Published on February 23, 2015 10:26
January 25, 2015
Music to end the world by
I was walking home the other day, and I had the music on my iphone set to shuffle, and some of the most ominous sounds I have ever heard came through the headphones. I recognized it, but I couldn't place it. It was apocalyptic. This was the music that would be playing when the mushroom clouds formed over New York City, DC, Chicago, Moscow, Petersburg, Beijing, Tokyo, Delhi, and the Middle East entire. It was the music that would be coming from the boom box carried by Death when the four horsemen ride out.
It was the Sex Pistols doing "Pretty Vacant."

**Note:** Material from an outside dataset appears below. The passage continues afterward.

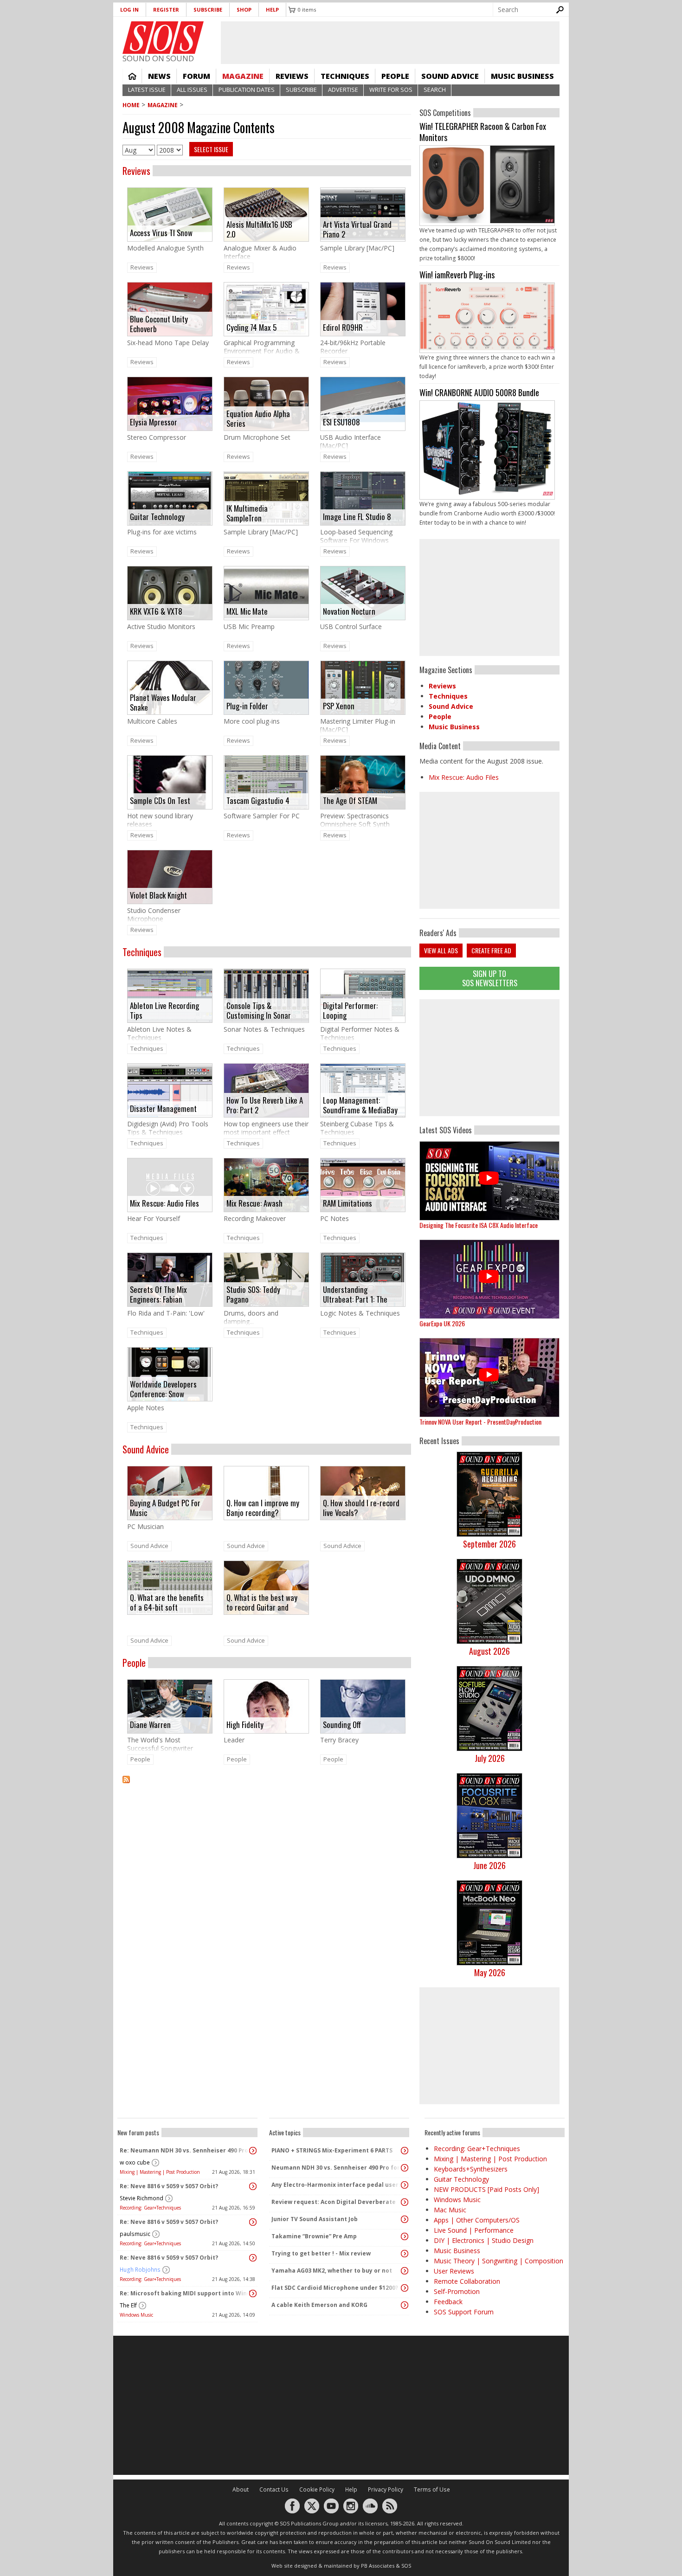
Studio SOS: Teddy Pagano (253, 1294)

Sure, "Anarchy in the UK" is self-consciously apocalyptic, and that's all well and good, but listen to the opening of "Pretty Vacant"--it's about a hundred times more ominous. It made me think of other songs whose openings seem to me to herald the end of the world: "London Calling"--sure, that one is literally about apocalypse, but I'm really not concerned with words here, unusually for me, but with sounds. The other candidate that sprang to mind was The Slits' cover of "Heard it Through the Grapevine," which opens with the most menacing humming I have ever heard.

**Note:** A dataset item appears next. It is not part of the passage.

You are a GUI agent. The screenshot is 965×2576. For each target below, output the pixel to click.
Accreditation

I guess for me, the world ended sometime in the late 1970s.
Which makes sense. My aesthetic of the apocalyptic and post-apocalyptic is stuck there as well, maybe it goes as late as the mid 1980s, but certainly not later. My future is the dirty future of clanking, barely functioning mechanics, wreckage, urban decay and destruction, with either the stark searing desert sun or murky dark skies. My future is capitalism rampant, The Tyrrell Corporation conspiring with Weyland-Yutani, airing blipverts on Channel 23. My future is Alien, Aliens, Blade Runner (though rewatching it, I can't help but think that part of what's supposed to be so dystopic is merely the presence of so many non-white people in the city, and that doesn't really strike me as what I mean by the end of the world), The Road Warrior, the original British Max Headroom ("Remember when we said 'no future'? Well, this is it!", even Soylent Green). The future where our hero shoots a woman in the back as she runs away from him and thugs sell the corpse of their latest hit to the body bank ("Hands are worth more than cameras. Luddite."). That's pretty much the future I still think we're headed for--elite luxury on the backs of squalid suffering. Well, that's pretty much the present we're in. How does it feel to live in fear?
But now the future aesthetic is all pretty and sleek, spotless white. It's the Mac future. Everything is holograms and works like a dream and is about validating the human spirit or some such bullshit (see Prometheus, or better yet, don't bother). It's not my aesthetic anymore. I can't tell whether we're genuinely supposed to believe that the future is bright and beautiful or whether this is still dystopic, just the appealing, superficially satisfying dystopia of Huxley's Brave New World. I don't know what kind of music goes along with that kind of world. I'm sticking with the apocalypse I understand, with its feral children and warriors of the wasteland, more human than human. Me and my music.
It's too bad she won't live, but then again, who does?